法庭上维特和乌里扬诺夫相视一眼,维特向乌里扬诺夫点了点头,乌里扬诺夫则报以一个淡淡的微笑。高等法院院长马拉洛夫看着乌里扬诺夫说道:“弗拉基米尔。伊里奇。乌里扬诺夫,1870年4月22日出生于辛比尔斯克,1895年11月21日在彼得堡煽动彼得堡工人罢工,意图颠覆政权,按照《防止革命法》之规定,应判处其绞刑。伟大的沙皇陛下念其年幼,受人蛊惑所为,因此本庭经审议后,改判其流放西伯利亚米努辛斯克州寿山村进行改造,流放期为5年。”随着马拉洛夫的最后一字说出,法槌也重重落下。马拉洛夫宣读完后,向着维特说道:“秘书长阁下,审判已经结束,请您向陛下回报。”
维特看了一眼乌里扬诺夫然后对着马拉洛夫说道:“院长阁下,请允许我同这个人交谈几句,毕竟曾经我们是最好的朋友。”
马拉洛夫听后点了点头以示同意,然后拿着文件走出了审判厅。维特见马拉洛夫离开,于是先让两名狱警暂时离开,然后来到乌里扬诺夫身边握住了他的双手,这个时候维特再也控制不住自己的眼泪,乌里扬诺夫见此低声说道:“瓦夏,不要哭,千万不要哭。谁知道这里有没有沙皇的暗探,放心我不会有事的,只是彼得堡的革命事业就要依靠你了,我会常给你写信的,还有帮我照顾好娜佳。”
维特用手将眼泪擦掉,低声对乌里扬诺夫说道:“伊里奇,沙皇让我接替斯维尔德洛夫掌管秘密警察局,你放心,我一定会让革命事业继续下去,还有我会通过运作让你在西伯利亚获得一些自由,还有娜佳让我告诉你,她等你回来。”
乌里扬诺夫听后沉默的点了点头,然后大声说道:“你这个沙皇的走狗,畜生,我伊里奇没有你这样的朋友,你卖友求荣,将来一定不得好死!”
维特听着乌里扬诺夫的话语,心中更加的不舍,但是他知道此刻却做不得小女儿之态,于是也大声回道:“你这个顽固不化的邪恶之徒,简直不可理喻!狱警,狱警,将这个家伙带走!”退到厅外的狱警闻声立刻赶来将乌里扬诺夫带出法庭,可是乌里扬诺夫依然骂骂咧咧:“瓦夏,你肯定不会好受的,你这个走狗、畜生,卖友求荣,我死了也不会放过你!”乌里扬诺夫骂完后犹不解忿,于是朝着维特吐出一口唾沫。

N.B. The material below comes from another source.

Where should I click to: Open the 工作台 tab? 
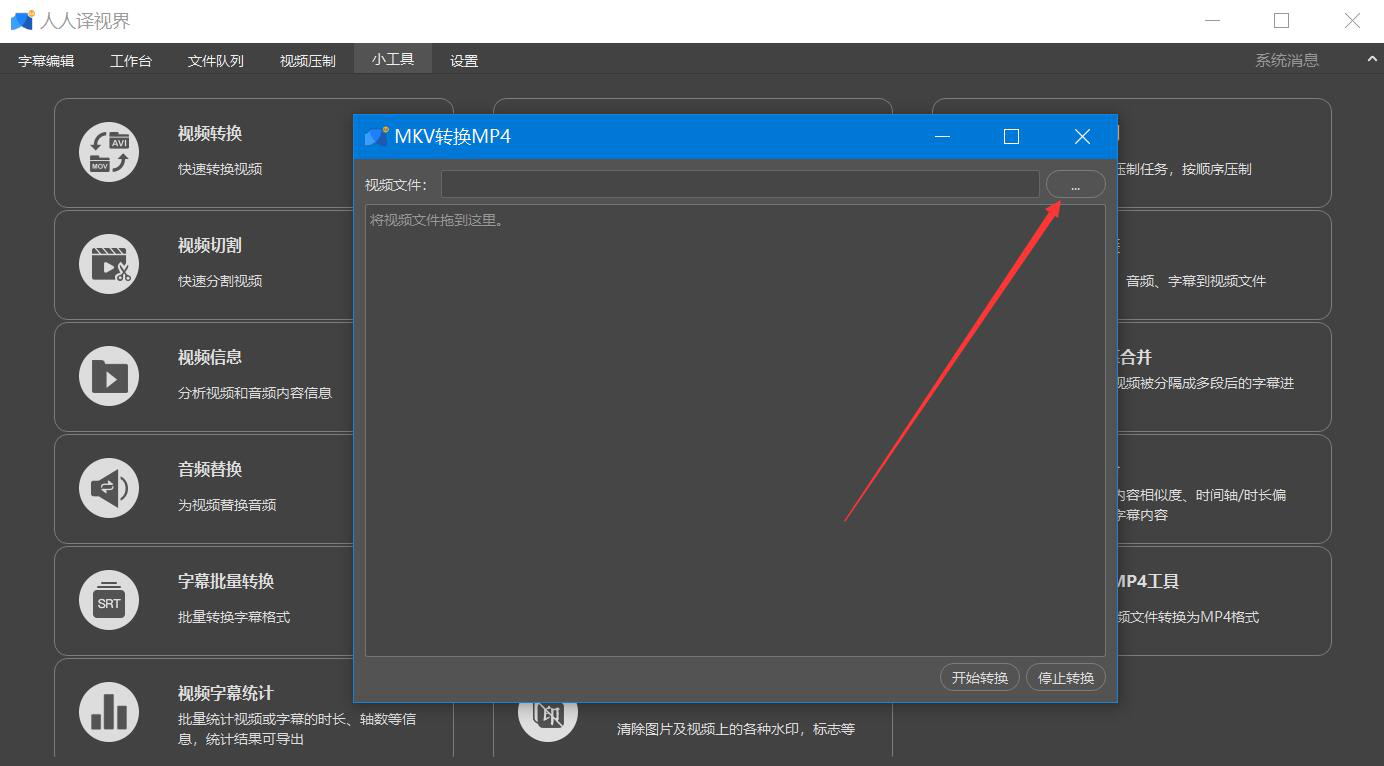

维特直愣愣的将乌里扬诺夫的唾沫挨到了脸上,维特用手一抹,然后朝着狱警厉声道:“你们这些废物,给我打!”刚才的一瞬来的太快,狱警都没反应过来,等着听到维特话语也顿时心生寒意,于是狠命的将拳头挥舞在伊里奇的身上,然后将伊里奇带出了法庭。
维特看着乌里扬诺夫被狱警带出法庭,虽然脸上被刚刚揍得嘴角、鼻孔出血,但是嘴角的笑意却毫无保留的被维特注意到了,维特站在法庭内喃喃自语道:“伊里奇,保重!”